### Source material ###

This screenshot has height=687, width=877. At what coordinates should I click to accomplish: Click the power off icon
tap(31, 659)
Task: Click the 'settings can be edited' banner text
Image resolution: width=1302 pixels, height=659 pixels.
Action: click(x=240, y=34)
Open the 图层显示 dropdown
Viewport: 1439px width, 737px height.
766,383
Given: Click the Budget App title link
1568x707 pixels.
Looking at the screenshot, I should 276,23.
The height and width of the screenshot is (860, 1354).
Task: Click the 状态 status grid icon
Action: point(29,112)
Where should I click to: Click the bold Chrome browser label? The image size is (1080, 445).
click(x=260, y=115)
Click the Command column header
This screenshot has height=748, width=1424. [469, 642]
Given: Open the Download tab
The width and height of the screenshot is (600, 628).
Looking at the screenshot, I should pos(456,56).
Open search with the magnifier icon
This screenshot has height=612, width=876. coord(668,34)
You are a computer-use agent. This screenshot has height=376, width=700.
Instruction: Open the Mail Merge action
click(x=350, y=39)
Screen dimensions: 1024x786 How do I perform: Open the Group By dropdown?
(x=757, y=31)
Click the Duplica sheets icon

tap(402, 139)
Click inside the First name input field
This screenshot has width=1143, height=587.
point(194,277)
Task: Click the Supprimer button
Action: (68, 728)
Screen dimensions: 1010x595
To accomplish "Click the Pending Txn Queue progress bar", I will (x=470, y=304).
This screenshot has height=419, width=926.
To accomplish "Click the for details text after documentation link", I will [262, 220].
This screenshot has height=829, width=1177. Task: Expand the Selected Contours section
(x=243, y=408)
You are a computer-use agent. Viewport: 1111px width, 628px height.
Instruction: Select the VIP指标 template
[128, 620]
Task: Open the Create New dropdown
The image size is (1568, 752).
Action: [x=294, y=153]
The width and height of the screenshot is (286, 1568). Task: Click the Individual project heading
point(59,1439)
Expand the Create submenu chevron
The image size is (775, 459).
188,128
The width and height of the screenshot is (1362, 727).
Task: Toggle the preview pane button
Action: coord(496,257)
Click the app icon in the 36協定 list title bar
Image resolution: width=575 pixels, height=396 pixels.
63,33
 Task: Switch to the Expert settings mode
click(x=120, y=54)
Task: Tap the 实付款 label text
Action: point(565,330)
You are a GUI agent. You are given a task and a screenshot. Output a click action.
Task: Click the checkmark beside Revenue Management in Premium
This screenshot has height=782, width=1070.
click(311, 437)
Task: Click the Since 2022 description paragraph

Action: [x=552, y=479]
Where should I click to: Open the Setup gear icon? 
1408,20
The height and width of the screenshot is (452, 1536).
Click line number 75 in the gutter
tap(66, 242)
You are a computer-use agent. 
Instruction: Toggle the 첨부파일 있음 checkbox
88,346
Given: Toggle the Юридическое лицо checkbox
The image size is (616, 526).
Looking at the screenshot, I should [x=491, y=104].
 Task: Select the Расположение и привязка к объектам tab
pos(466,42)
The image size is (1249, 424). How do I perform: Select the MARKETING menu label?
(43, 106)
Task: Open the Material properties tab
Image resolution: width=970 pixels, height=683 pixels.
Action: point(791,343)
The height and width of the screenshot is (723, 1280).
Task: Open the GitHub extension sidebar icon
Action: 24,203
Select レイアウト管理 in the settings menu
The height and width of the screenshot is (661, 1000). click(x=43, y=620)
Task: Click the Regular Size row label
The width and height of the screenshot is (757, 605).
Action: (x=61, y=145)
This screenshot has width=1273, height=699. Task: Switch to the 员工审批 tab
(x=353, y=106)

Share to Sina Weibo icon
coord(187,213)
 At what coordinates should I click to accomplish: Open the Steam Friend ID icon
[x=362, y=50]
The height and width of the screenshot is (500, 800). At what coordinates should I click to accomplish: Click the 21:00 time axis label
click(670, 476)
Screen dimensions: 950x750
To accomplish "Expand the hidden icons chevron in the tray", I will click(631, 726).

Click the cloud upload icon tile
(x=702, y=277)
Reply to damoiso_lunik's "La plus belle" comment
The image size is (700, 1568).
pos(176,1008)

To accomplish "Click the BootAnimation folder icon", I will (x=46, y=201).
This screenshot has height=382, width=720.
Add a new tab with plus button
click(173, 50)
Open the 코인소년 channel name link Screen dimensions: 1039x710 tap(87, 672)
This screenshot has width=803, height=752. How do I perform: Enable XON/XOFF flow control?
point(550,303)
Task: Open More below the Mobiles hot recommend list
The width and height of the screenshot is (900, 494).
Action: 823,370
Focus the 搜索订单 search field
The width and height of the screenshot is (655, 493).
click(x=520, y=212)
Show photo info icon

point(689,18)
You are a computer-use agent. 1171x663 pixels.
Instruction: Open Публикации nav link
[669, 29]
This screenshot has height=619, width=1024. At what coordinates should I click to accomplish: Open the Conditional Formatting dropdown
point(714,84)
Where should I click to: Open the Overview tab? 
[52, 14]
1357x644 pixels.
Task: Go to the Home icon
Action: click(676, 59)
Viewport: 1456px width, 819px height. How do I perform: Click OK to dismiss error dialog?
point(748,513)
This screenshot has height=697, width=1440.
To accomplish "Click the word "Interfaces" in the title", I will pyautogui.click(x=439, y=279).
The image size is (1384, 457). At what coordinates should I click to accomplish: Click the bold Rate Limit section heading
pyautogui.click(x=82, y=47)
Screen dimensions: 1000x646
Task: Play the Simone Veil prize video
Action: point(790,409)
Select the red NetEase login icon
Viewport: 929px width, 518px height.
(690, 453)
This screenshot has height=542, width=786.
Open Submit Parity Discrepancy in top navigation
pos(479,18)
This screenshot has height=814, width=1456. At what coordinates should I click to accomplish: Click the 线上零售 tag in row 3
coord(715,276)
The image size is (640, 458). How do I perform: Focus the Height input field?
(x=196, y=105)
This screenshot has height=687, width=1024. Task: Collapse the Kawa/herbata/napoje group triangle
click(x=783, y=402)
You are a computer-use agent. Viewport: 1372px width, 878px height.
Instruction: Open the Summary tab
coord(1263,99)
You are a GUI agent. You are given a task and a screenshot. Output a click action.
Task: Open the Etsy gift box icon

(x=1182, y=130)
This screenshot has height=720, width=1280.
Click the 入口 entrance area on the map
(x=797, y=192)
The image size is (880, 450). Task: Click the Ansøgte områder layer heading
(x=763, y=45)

###

## Your task
What is needed is a word-for-word copy of all the entries.

## Problem solution
This screenshot has height=687, width=877. At what coordinates should I click to accomplish: Click the power off icon
tap(31, 659)
Task: Click the 'settings can be edited' banner text
Image resolution: width=1302 pixels, height=659 pixels.
Action: click(x=240, y=34)
Open the 图层显示 dropdown
Viewport: 1439px width, 737px height.
766,383
Given: Click the Budget App title link
1568x707 pixels.
Looking at the screenshot, I should 276,23.
The height and width of the screenshot is (860, 1354).
Task: Click the 状态 status grid icon
Action: point(29,112)
Where should I click to: Click the bold Chrome browser label? The image size is (1080, 445).
click(x=260, y=115)
Click the Command column header
This screenshot has height=748, width=1424. [469, 642]
Given: Open the Download tab
The width and height of the screenshot is (600, 628).
Looking at the screenshot, I should pos(456,56).
Open search with the magnifier icon
This screenshot has height=612, width=876. coord(668,34)
You are a computer-use agent. This screenshot has height=376, width=700.
Instruction: Open the Mail Merge action
click(x=350, y=39)
Screen dimensions: 1024x786 How do I perform: Open the Group By dropdown?
(x=757, y=31)
Click the Duplica sheets icon

tap(402, 139)
Click inside the First name input field
This screenshot has width=1143, height=587.
point(194,277)
Task: Click the Supprimer button
Action: (68, 728)
Screen dimensions: 1010x595
To accomplish "Click the Pending Txn Queue progress bar", I will (x=470, y=304).
This screenshot has height=419, width=926.
To accomplish "Click the for details text after documentation link", I will [262, 220].
This screenshot has height=829, width=1177. Task: Expand the Selected Contours section
(x=243, y=408)
You are a computer-use agent. Viewport: 1111px width, 628px height.
Instruction: Select the VIP指标 template
[128, 620]
Task: Open the Create New dropdown
The image size is (1568, 752).
Action: [x=294, y=153]
The width and height of the screenshot is (286, 1568). Task: Click the Individual project heading
point(59,1439)
Expand the Create submenu chevron
The image size is (775, 459).
188,128
The width and height of the screenshot is (1362, 727).
Task: Toggle the preview pane button
Action: coord(496,257)
Click the app icon in the 36協定 list title bar
Image resolution: width=575 pixels, height=396 pixels.
63,33
 Task: Switch to the Expert settings mode
click(x=120, y=54)
Task: Tap the 实付款 label text
Action: point(565,330)
You are a GUI agent. You are given a task and a screenshot. Output a click action.
Task: Click the checkmark beside Revenue Management in Premium
This screenshot has height=782, width=1070.
click(311, 437)
Task: Click the Since 2022 description paragraph

Action: [x=552, y=479]
Where should I click to: Open the Setup gear icon? 
1408,20
The height and width of the screenshot is (452, 1536).
Click line number 75 in the gutter
tap(66, 242)
You are a computer-use agent. 
Instruction: Toggle the 첨부파일 있음 checkbox
88,346
Given: Toggle the Юридическое лицо checkbox
The image size is (616, 526).
Looking at the screenshot, I should [x=491, y=104].
 Task: Select the Расположение и привязка к объектам tab
pos(466,42)
The image size is (1249, 424). How do I perform: Select the MARKETING menu label?
(43, 106)
Task: Open the Material properties tab
Image resolution: width=970 pixels, height=683 pixels.
Action: point(791,343)
The height and width of the screenshot is (723, 1280).
Task: Open the GitHub extension sidebar icon
Action: 24,203
Select レイアウト管理 in the settings menu
The height and width of the screenshot is (661, 1000). click(x=43, y=620)
Task: Click the Regular Size row label
The width and height of the screenshot is (757, 605).
Action: (x=61, y=145)
This screenshot has width=1273, height=699. Task: Switch to the 员工审批 tab
(x=353, y=106)

Share to Sina Weibo icon
coord(187,213)
 At what coordinates should I click to accomplish: Open the Steam Friend ID icon
[x=362, y=50]
The height and width of the screenshot is (500, 800). At what coordinates should I click to accomplish: Click the 21:00 time axis label
click(670, 476)
Screen dimensions: 950x750
To accomplish "Expand the hidden icons chevron in the tray", I will click(631, 726).

Click the cloud upload icon tile
(x=702, y=277)
Reply to damoiso_lunik's "La plus belle" comment
The image size is (700, 1568).
pos(176,1008)

To accomplish "Click the BootAnimation folder icon", I will (x=46, y=201).
This screenshot has height=382, width=720.
Add a new tab with plus button
click(173, 50)
Open the 코인소년 channel name link Screen dimensions: 1039x710 tap(87, 672)
This screenshot has width=803, height=752. How do I perform: Enable XON/XOFF flow control?
point(550,303)
Task: Open More below the Mobiles hot recommend list
The width and height of the screenshot is (900, 494).
Action: 823,370
Focus the 搜索订单 search field
The width and height of the screenshot is (655, 493).
click(x=520, y=212)
Show photo info icon

point(689,18)
You are a computer-use agent. 1171x663 pixels.
Instruction: Open Публикации nav link
[669, 29]
This screenshot has height=619, width=1024. At what coordinates should I click to accomplish: Open the Conditional Formatting dropdown
point(714,84)
Where should I click to: Open the Overview tab? 
[52, 14]
1357x644 pixels.
Task: Go to the Home icon
Action: click(676, 59)
Viewport: 1456px width, 819px height. How do I perform: Click OK to dismiss error dialog?
point(748,513)
This screenshot has height=697, width=1440.
To accomplish "Click the word "Interfaces" in the title", I will pyautogui.click(x=439, y=279).
The image size is (1384, 457). At what coordinates should I click to accomplish: Click the bold Rate Limit section heading
pyautogui.click(x=82, y=47)
Screen dimensions: 1000x646
Task: Play the Simone Veil prize video
Action: point(790,409)
Select the red NetEase login icon
Viewport: 929px width, 518px height.
(690, 453)
This screenshot has height=542, width=786.
Open Submit Parity Discrepancy in top navigation
pos(479,18)
This screenshot has height=814, width=1456. At what coordinates should I click to accomplish: Click the 线上零售 tag in row 3
coord(715,276)
The image size is (640, 458). How do I perform: Focus the Height input field?
(x=196, y=105)
This screenshot has height=687, width=1024. Task: Collapse the Kawa/herbata/napoje group triangle
click(x=783, y=402)
You are a computer-use agent. Viewport: 1372px width, 878px height.
Instruction: Open the Summary tab
coord(1263,99)
You are a GUI agent. You are given a task and a screenshot. Output a click action.
Task: Open the Etsy gift box icon

(x=1182, y=130)
This screenshot has height=720, width=1280.
Click the 入口 entrance area on the map
(x=797, y=192)
The image size is (880, 450). Task: Click the Ansøgte områder layer heading
(x=763, y=45)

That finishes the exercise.